# Exercise directions:
Print the records below word for word, beginning with the first line and ending once the line containing "Task: Switch to the Услуги tab" is printed.

(The input)

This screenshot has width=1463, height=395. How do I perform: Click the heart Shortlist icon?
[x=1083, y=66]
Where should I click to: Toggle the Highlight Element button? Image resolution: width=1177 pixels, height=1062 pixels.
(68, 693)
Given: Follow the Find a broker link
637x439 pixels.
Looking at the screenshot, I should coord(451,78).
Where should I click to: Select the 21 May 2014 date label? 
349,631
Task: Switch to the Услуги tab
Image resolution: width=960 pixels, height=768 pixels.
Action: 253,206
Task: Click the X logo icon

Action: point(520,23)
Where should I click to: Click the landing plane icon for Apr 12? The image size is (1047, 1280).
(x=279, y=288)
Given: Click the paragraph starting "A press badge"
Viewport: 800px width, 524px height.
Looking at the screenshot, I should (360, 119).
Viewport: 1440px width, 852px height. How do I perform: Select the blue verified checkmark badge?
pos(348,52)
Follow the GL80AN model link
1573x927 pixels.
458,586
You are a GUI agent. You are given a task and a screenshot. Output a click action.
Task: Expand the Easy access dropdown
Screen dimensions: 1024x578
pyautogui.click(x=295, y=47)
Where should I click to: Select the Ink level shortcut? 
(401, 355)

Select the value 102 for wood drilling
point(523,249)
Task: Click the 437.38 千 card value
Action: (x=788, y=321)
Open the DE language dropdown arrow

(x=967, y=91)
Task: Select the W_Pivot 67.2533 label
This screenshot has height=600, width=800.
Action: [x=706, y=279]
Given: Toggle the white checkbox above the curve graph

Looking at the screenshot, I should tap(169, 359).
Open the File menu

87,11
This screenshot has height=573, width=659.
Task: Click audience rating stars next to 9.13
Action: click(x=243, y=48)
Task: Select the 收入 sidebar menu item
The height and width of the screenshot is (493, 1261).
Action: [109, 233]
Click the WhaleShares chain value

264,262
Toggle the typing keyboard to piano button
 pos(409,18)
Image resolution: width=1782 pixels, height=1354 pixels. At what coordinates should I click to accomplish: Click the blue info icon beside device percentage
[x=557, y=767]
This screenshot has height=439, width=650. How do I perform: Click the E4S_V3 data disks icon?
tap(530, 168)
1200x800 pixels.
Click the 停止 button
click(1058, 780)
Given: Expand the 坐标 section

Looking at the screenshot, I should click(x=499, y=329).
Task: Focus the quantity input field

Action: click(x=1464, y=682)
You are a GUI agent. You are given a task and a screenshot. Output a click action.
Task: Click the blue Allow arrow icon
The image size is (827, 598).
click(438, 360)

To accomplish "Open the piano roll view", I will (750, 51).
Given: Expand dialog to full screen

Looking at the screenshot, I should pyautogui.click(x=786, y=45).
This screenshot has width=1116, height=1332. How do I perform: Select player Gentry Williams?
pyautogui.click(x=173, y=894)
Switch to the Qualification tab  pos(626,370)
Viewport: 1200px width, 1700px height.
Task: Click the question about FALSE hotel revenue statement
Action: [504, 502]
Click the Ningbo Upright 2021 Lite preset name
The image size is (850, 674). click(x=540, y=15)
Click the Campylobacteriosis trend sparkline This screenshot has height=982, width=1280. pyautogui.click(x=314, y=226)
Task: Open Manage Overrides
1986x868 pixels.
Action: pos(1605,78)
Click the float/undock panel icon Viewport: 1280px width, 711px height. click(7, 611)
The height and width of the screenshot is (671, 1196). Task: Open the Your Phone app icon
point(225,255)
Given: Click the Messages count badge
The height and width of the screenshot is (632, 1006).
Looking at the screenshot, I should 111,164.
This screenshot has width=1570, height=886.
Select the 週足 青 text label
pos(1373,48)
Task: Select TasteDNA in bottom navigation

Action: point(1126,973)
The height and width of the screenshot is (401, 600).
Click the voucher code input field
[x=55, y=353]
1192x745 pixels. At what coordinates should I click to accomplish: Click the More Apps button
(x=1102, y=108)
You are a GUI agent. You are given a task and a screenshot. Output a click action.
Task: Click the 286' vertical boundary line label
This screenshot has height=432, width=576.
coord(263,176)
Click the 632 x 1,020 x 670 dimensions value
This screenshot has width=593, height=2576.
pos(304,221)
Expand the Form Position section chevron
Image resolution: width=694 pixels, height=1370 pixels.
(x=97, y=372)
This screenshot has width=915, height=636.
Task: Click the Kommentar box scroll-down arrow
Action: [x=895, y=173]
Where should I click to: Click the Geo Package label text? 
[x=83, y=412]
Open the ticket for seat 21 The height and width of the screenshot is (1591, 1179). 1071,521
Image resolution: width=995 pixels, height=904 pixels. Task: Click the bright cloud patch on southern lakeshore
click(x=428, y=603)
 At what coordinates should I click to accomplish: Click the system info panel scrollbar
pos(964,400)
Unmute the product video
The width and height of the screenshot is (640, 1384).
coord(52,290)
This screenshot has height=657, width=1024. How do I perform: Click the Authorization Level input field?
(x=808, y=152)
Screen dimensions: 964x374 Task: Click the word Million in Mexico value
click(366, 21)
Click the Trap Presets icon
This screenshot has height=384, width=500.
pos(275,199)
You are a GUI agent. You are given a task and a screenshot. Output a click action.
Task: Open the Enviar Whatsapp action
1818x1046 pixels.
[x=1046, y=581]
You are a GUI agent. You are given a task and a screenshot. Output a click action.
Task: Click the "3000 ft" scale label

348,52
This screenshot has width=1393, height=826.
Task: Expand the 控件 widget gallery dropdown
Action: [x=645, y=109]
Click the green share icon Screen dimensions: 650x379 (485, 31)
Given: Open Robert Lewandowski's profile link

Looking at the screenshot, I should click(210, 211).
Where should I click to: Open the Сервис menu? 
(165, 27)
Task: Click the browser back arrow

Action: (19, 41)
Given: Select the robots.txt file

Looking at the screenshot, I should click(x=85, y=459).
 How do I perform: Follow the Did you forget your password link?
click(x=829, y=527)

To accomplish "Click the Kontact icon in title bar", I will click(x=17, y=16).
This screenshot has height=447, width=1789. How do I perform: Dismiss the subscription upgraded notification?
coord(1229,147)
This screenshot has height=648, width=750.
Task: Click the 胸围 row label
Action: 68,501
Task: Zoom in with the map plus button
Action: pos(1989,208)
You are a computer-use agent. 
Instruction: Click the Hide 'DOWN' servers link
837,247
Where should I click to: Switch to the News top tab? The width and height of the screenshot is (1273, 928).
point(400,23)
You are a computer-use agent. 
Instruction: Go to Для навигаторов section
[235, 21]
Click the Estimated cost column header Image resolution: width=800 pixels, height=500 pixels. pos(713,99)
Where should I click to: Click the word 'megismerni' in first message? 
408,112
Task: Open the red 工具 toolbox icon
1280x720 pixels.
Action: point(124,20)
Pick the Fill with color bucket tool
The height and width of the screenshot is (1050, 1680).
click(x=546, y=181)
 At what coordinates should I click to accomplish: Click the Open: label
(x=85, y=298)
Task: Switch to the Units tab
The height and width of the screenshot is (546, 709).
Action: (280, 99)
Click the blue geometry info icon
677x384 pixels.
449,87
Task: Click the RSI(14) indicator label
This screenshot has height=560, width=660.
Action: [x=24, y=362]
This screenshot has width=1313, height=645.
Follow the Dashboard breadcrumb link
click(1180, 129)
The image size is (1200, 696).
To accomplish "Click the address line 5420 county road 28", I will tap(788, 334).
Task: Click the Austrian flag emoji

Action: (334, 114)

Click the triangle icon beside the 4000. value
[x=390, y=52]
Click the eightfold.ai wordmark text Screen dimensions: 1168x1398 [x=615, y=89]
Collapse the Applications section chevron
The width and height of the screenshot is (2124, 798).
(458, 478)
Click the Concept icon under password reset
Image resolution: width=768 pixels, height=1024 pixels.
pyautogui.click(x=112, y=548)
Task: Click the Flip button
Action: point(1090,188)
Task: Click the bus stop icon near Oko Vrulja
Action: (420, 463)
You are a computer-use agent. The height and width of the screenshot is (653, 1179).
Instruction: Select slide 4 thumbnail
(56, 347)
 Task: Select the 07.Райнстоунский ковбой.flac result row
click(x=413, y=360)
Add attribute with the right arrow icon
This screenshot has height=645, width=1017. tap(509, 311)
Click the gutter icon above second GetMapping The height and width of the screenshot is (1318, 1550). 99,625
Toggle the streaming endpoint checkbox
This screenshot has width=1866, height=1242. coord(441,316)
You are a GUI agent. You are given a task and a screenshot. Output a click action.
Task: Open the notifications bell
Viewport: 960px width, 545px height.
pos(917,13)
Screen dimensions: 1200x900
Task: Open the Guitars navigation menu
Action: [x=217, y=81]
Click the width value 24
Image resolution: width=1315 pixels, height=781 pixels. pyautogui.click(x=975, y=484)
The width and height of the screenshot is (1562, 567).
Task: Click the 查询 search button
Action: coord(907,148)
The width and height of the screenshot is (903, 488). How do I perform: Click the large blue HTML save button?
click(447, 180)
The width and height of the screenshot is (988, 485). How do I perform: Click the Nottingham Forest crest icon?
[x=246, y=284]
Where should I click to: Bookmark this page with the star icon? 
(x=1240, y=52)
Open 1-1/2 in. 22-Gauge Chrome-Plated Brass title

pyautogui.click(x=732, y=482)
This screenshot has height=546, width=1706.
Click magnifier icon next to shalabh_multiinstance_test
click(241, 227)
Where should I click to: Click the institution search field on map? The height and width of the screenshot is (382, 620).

(End The input)

# Exercise solution:
This screenshot has width=1463, height=395. How do I perform: Click the heart Shortlist icon?
[x=1083, y=66]
Where should I click to: Toggle the Highlight Element button? Image resolution: width=1177 pixels, height=1062 pixels.
(68, 693)
Given: Follow the Find a broker link
637x439 pixels.
Looking at the screenshot, I should coord(451,78).
Where should I click to: Select the 21 May 2014 date label? 
349,631
Task: Switch to the Услуги tab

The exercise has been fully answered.